By the way, with an email list that's being kicked around regarding Wii news, I've created a list of people and their Wii #'s for referencing.
I mused a while back about coming up with a theme for the next following year for myself. I think I have found it now, Health, wealth, and success To put it more concretely, the plan is live healthier, achieve greater wealth, and find personal (and professional) success. I've already started underway with this. Wii Sports (on top of my normal exercise routine) has gotten me working parts of my body that have languished. This next following year, I plan on eating much less of unhealthy types of foods(pizza being the number one target thanks to working at a pizzeria). As far as wealth, I am already $600 richer thanks to that investment in Nintendo. Following into next year, I should be getting a new job along the lines of what I went to school for. I already have some freelance type of jobs to challenge me. And with success, I'm hoping to get the long stalled DVD project back in motion. I also hope to do a lot more for the Wikipedia, which I've recently taken a wikibreak from. I'm looking forward to a very happy and productive year.
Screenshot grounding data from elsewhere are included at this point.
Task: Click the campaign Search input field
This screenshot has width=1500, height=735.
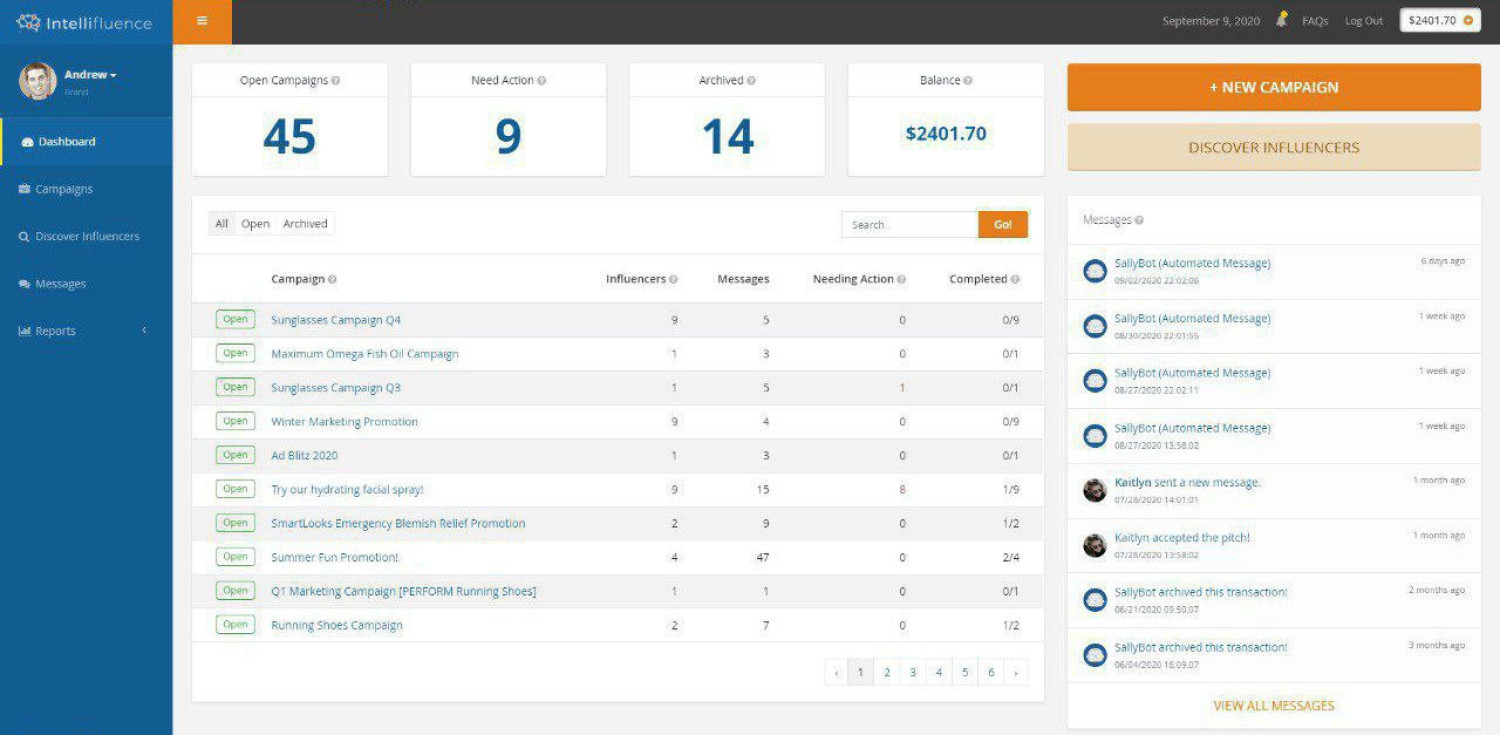Action: coord(909,225)
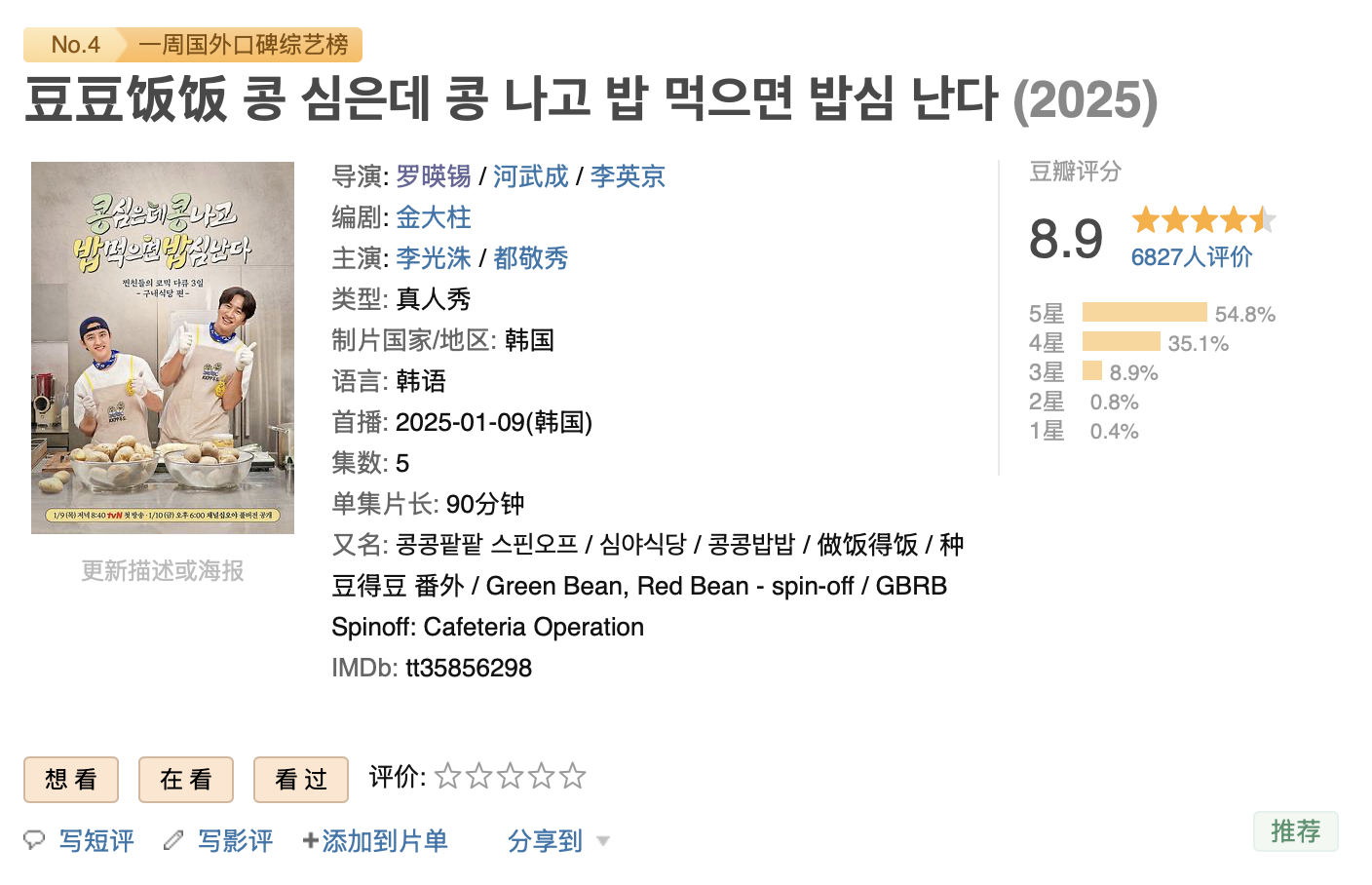Click the plus icon to add to list
Screen dimensions: 1372x885
[x=310, y=840]
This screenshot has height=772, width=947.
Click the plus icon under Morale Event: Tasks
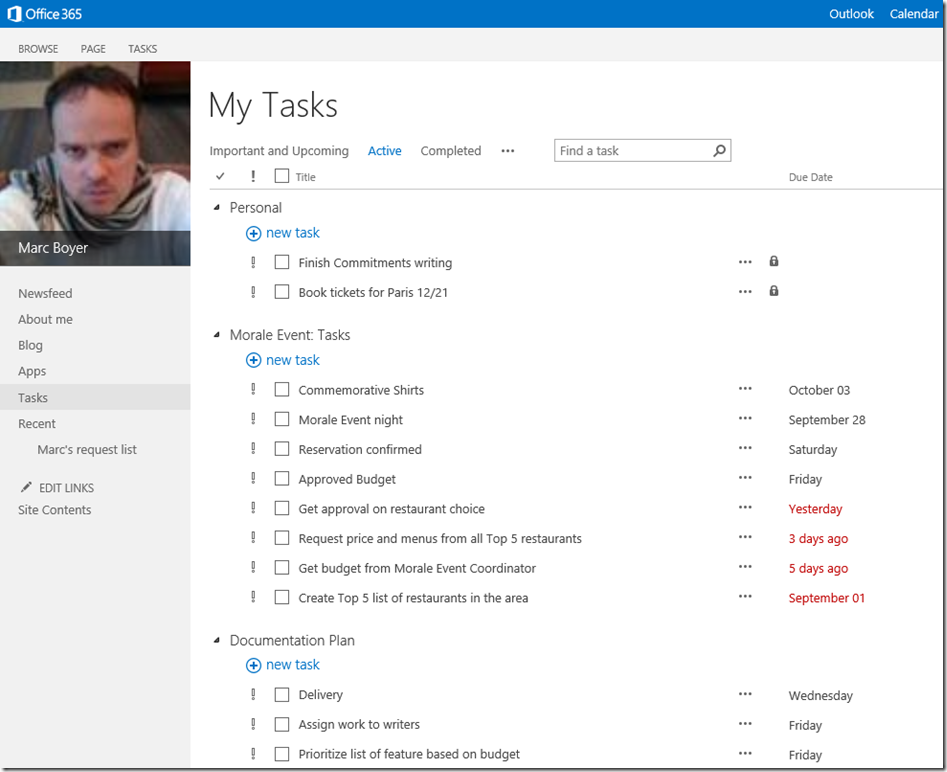[253, 359]
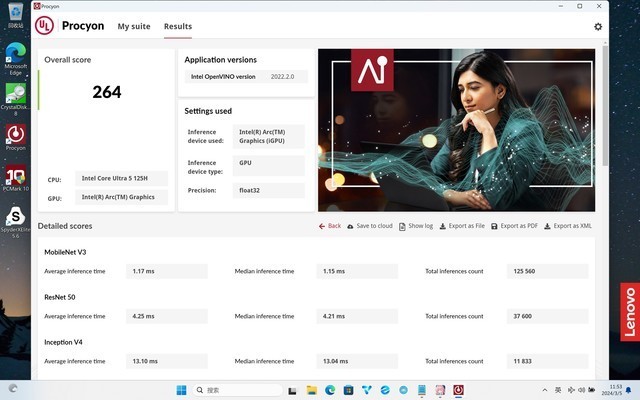Viewport: 640px width, 400px height.
Task: Open the CrystalDiskMark desktop shortcut
Action: coord(15,96)
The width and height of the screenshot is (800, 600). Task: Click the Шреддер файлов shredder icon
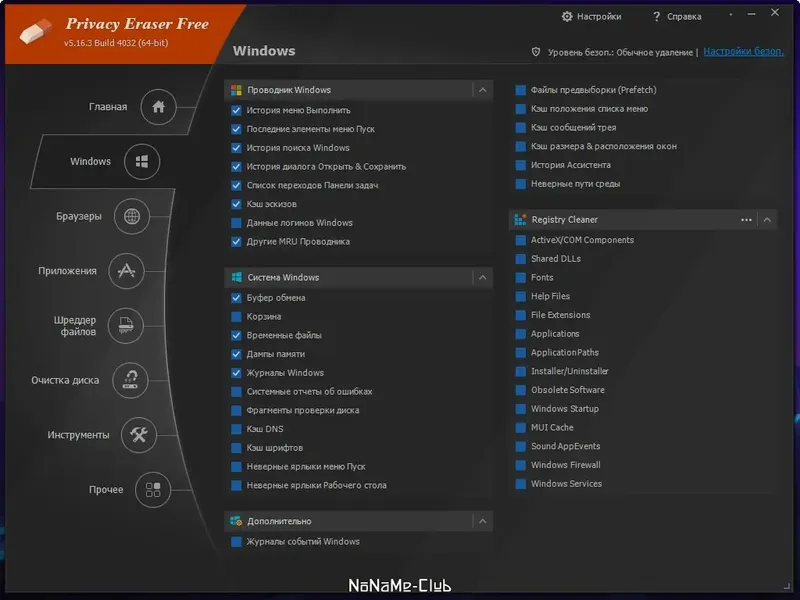point(126,325)
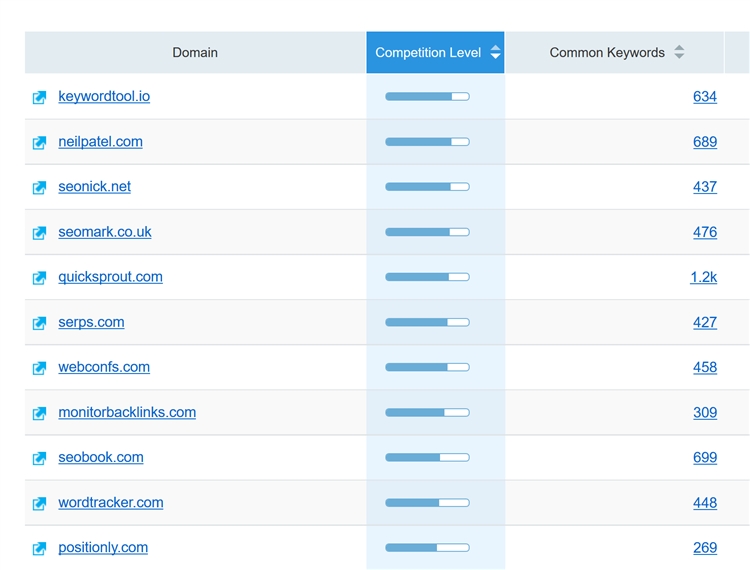Open the seomark.co.uk domain link

pyautogui.click(x=105, y=232)
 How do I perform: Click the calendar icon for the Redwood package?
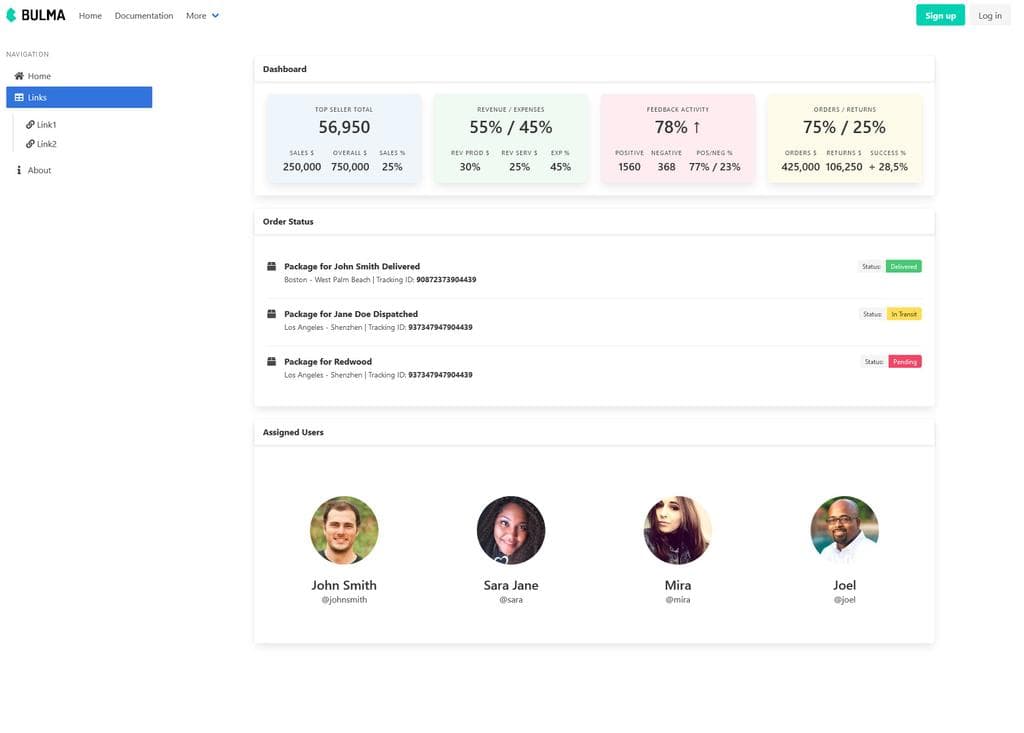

I had an idea for a game show a while back that I wanted to jot down. The shows format I think would be much like Jeopardy!, including putting an exclamation mark at the end because exclamation marks make everything better. Contestants would be given some answer and they guess the question. The difference would be in the answering. Instead of the goal being answering correctly, the goal would be answering with funny replies. How funny the reply would be determined by the audience(perhaps even a remote audience). I'd imagine, given the quick wit that would be needed, comedians would probably be the bulk of contestants. There is a lot of details to work out, but I think it could be done really well.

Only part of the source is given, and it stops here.